## What is needed
Rewrite the rows starting at the one containing "You are a GUI" and ending at the one containing "Open the Templates", replacing "chevron" with "arrow" and leaving everything else unchanged.
═════ Input rows ═════
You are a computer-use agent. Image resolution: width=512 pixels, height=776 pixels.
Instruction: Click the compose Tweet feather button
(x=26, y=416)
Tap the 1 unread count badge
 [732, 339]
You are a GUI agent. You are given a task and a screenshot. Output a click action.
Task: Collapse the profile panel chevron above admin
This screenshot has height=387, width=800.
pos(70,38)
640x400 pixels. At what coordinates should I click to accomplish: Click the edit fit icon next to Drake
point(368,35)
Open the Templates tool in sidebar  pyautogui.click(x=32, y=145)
═════
═════ Input rows ═════
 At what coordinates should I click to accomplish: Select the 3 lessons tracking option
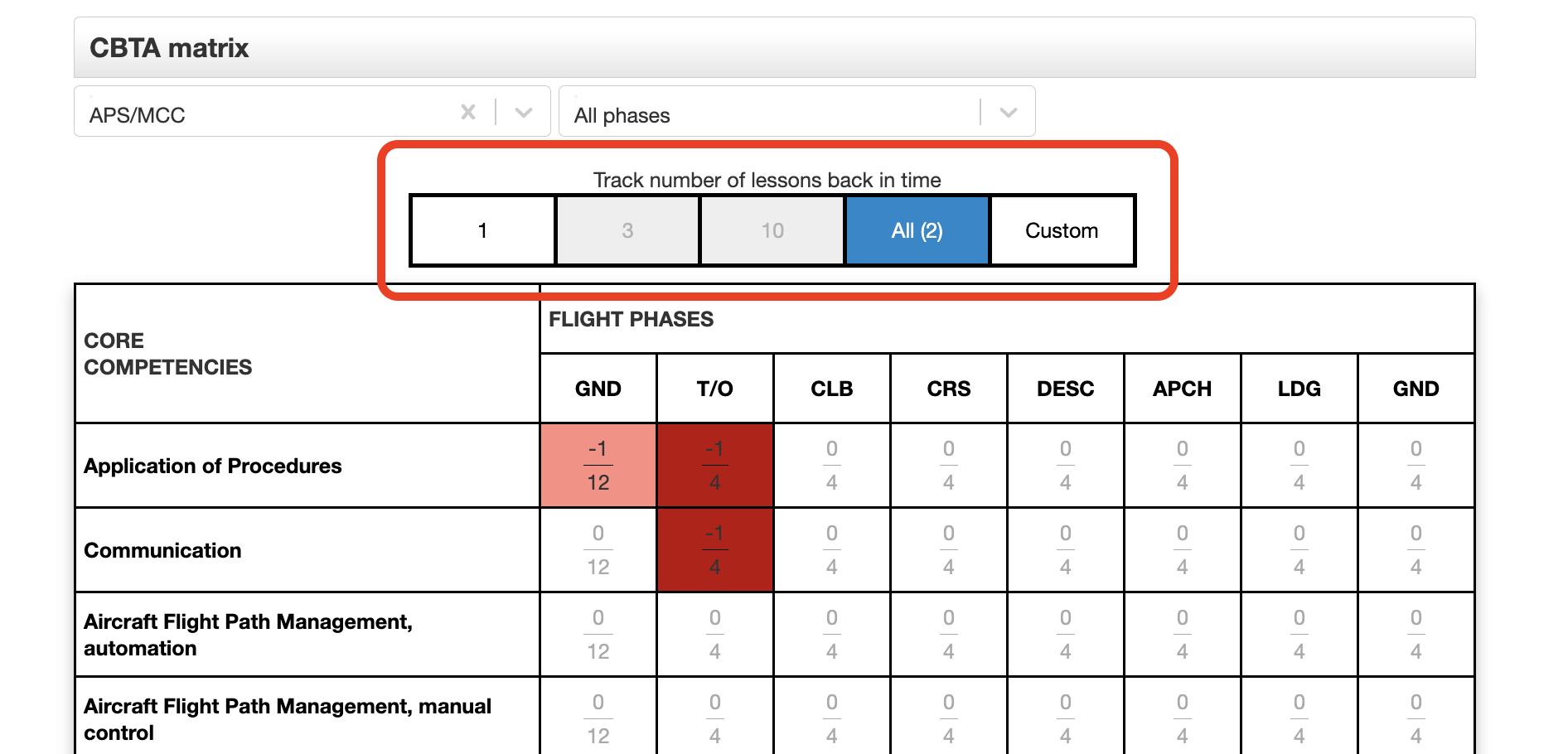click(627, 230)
═════
## Finished answer
You are a GUI agent. You are given a task and a screenshot. Output a click action.
Task: Collapse the profile panel arrow above admin
This screenshot has height=387, width=800.
pos(70,38)
640x400 pixels. At what coordinates should I click to accomplish: Click the edit fit icon next to Drake
point(368,35)
Open the Templates tool in sidebar  pyautogui.click(x=32, y=145)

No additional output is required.